# EXERCISE DIRECTIONS
Take each line of the entries below that contains "will" and copy it.

# DATA RECORDS
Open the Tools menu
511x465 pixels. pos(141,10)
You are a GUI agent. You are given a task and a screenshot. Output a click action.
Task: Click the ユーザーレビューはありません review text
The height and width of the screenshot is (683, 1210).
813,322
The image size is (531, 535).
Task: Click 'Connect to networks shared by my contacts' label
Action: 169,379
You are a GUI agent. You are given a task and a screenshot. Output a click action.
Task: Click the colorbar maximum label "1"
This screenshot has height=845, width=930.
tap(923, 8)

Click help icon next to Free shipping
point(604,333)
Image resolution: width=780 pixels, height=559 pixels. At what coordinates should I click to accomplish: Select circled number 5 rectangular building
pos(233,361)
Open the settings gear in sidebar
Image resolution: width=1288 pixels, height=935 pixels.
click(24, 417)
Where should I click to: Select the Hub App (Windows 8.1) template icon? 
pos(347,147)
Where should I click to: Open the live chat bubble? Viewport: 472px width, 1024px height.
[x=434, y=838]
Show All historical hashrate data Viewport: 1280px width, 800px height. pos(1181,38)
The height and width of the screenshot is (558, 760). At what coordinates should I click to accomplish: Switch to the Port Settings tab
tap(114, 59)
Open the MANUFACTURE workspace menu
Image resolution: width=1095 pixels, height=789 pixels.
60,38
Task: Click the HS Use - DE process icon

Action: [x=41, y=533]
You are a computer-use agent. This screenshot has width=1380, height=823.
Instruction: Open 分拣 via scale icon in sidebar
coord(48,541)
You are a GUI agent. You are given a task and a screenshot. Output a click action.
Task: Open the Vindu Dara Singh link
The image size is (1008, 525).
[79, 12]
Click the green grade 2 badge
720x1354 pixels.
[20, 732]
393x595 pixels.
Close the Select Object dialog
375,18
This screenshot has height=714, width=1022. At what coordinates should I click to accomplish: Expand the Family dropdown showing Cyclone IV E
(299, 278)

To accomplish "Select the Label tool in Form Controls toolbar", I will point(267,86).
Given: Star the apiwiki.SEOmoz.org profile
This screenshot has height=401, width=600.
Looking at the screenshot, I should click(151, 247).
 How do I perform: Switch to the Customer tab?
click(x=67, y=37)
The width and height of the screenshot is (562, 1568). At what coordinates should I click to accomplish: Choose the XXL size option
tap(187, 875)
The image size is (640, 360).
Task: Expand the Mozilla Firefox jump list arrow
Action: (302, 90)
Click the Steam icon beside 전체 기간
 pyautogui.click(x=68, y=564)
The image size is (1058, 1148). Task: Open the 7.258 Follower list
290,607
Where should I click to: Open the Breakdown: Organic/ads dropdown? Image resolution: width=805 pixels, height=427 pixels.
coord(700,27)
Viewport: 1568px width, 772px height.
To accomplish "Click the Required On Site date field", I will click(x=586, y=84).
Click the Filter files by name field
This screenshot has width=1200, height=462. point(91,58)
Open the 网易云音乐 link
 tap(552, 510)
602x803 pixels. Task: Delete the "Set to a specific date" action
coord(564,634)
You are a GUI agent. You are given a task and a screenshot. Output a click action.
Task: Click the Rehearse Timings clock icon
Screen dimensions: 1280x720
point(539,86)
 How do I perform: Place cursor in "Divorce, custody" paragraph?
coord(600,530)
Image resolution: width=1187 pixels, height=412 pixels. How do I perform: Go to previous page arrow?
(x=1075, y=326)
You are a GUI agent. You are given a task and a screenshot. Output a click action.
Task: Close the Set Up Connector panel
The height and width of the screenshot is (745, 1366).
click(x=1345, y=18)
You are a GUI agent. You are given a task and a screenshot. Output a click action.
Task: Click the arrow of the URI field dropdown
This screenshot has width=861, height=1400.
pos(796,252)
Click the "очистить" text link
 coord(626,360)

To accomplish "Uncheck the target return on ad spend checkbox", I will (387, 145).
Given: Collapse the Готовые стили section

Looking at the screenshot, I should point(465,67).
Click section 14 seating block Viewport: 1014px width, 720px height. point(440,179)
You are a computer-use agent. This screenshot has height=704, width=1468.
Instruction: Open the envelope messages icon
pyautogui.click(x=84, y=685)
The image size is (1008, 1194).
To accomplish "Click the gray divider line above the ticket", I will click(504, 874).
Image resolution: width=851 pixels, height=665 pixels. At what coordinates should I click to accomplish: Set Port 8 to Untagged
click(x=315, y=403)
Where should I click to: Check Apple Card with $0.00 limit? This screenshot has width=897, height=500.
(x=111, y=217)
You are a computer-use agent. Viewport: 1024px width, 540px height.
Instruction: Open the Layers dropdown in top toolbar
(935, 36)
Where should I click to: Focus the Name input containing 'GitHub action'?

# SOLUTION
To accomplish "Select the Label tool in Form Controls toolbar", I will point(267,86).
To accomplish "Click the Required On Site date field", I will click(x=586, y=84).
To accomplish "Uncheck the target return on ad spend checkbox", I will (387, 145).
To accomplish "Click the gray divider line above the ticket", I will click(504, 874).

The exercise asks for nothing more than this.